Three groups of 10 Sprague-Dawley rats were unilaterally exposed to 8 kJ/m² UVR-300 nm for 15 min, and a fourth group of 10 rats was kept without UVR exposure as nonexposed control animals. The exposed animals were killed at 1, 3 and 7 days after exposure. Both lenses from all animals were extracted and photographed and the intensity of forward light scattering was measured quantitatively. Thereafter, the lenses were homogenized. The concentration of reduced glutathione (GSH) and oxidized glutathione (GSSG), and the activity of glutathione reductase (GR) and glutathione peroxidase (GPx), respectively, were determined spectrophotometrically. The mean paired differences between exposed and nonexposed lenses were used as primary data in the statistical analyses.

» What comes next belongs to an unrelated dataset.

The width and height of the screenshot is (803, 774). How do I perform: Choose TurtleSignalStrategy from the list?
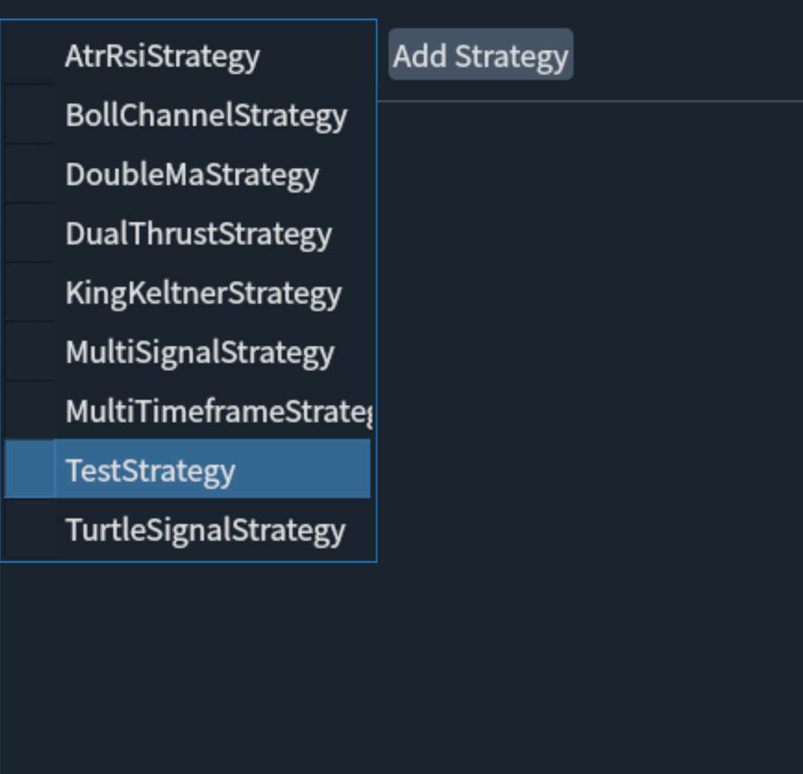click(205, 530)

All exposed lenses developed cataract. Lens light scattering increased throughout the 7 days after UVR exposure. GSH concentration and GPx rate transiently increased at 1 day after exposure and then decreased throughout follow-up, with GSH concentration having a negative balance at the end. GSSG concentration and GR activity did not change after UVR exposure.
In vivo close-to-threshold UVR exposure induces a gradual increase in rat lens opacification/cataract development and time dependently alters the redox balance in the lens.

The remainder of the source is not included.